Input

• • •

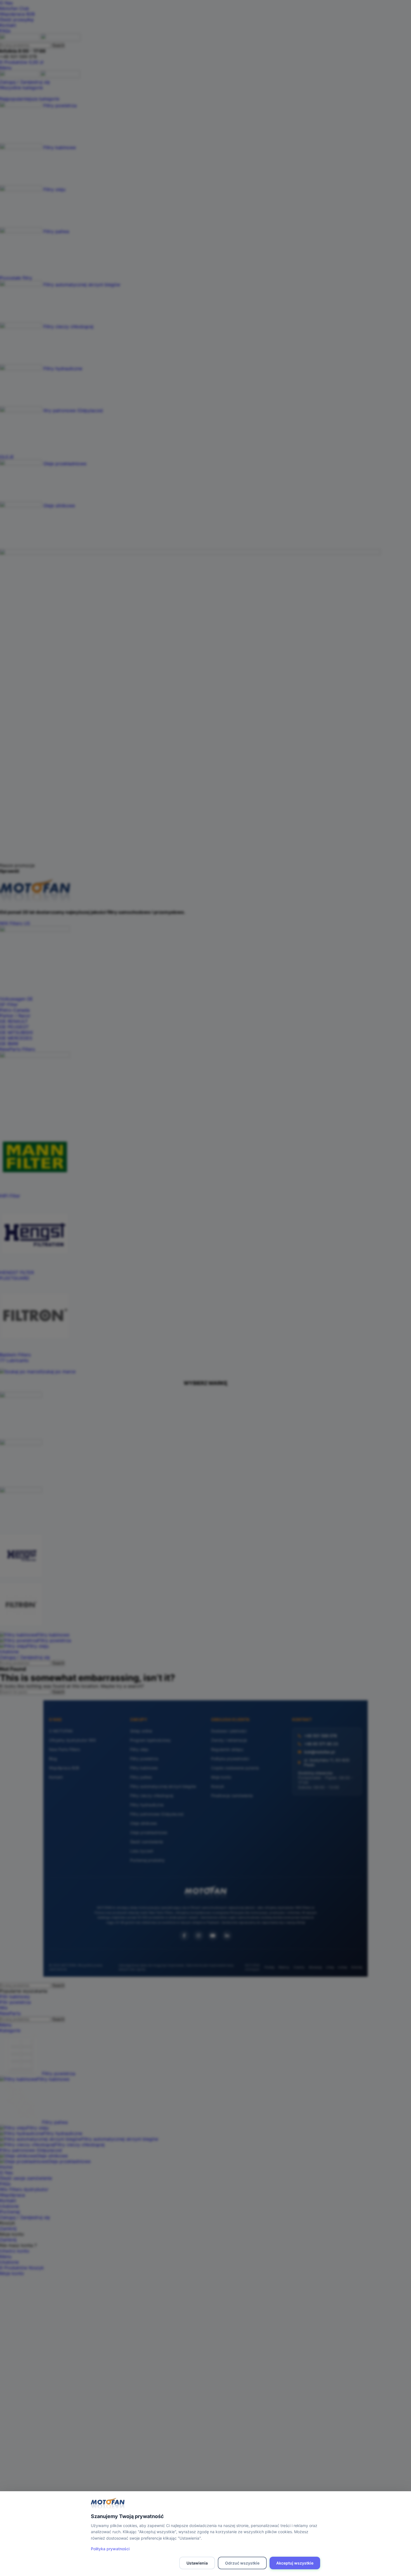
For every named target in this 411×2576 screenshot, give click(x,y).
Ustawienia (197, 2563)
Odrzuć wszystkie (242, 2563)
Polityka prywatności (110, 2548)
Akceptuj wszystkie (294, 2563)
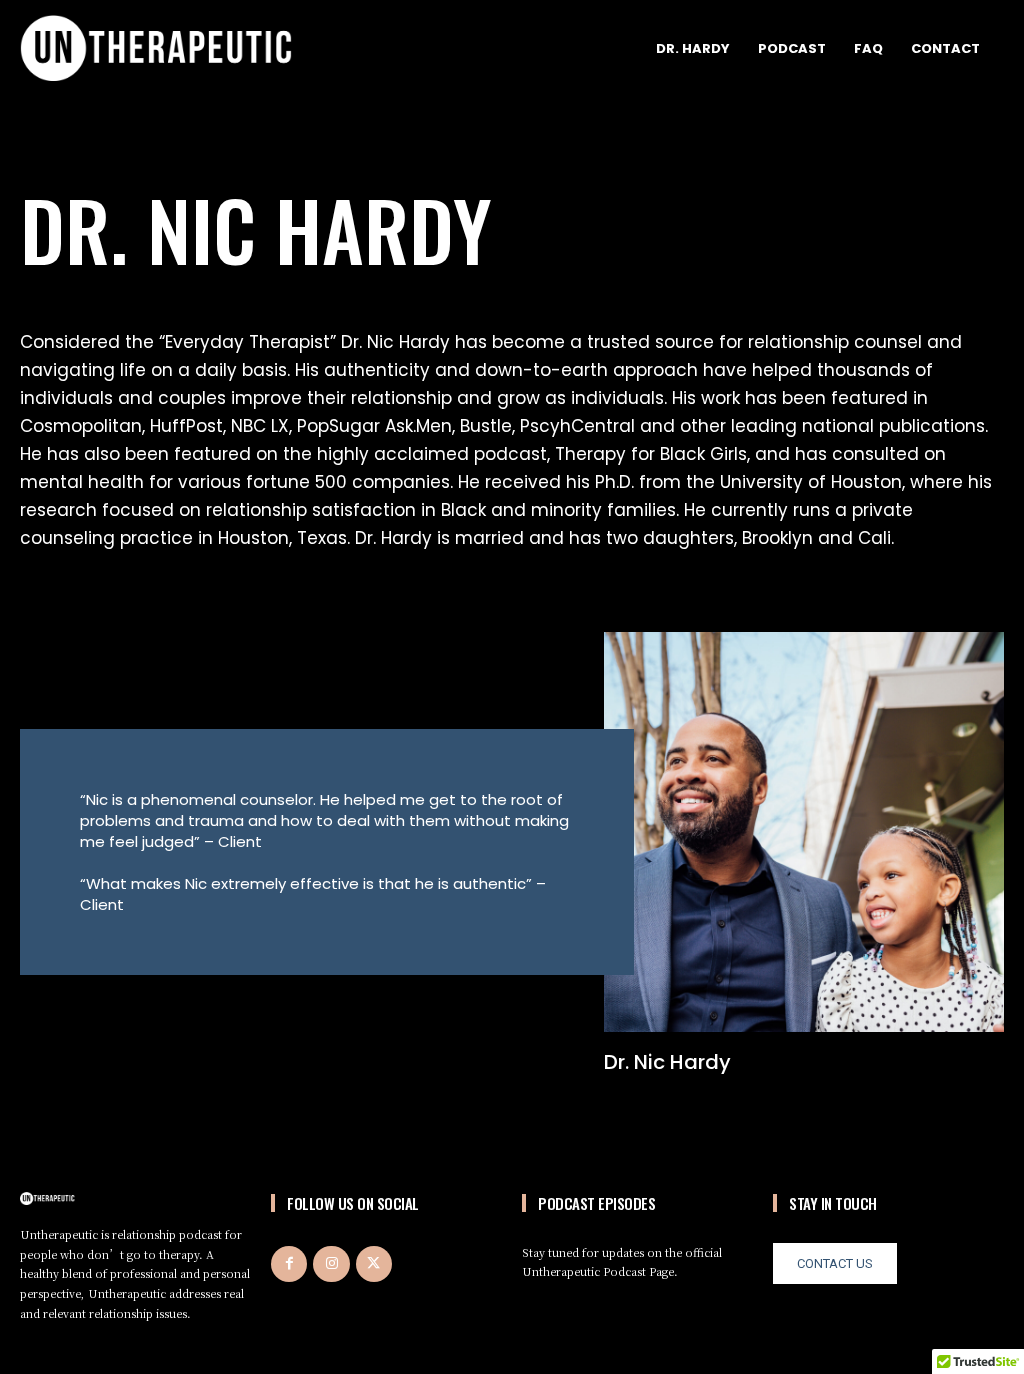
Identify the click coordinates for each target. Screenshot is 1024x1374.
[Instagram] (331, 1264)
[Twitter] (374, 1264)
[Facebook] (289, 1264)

• • •

Task instructions
Where a line in the records above contains the word "wszystkie", copy that line.

Solution
Odrzuć wszystkie (242, 2563)
Akceptuj wszystkie (294, 2563)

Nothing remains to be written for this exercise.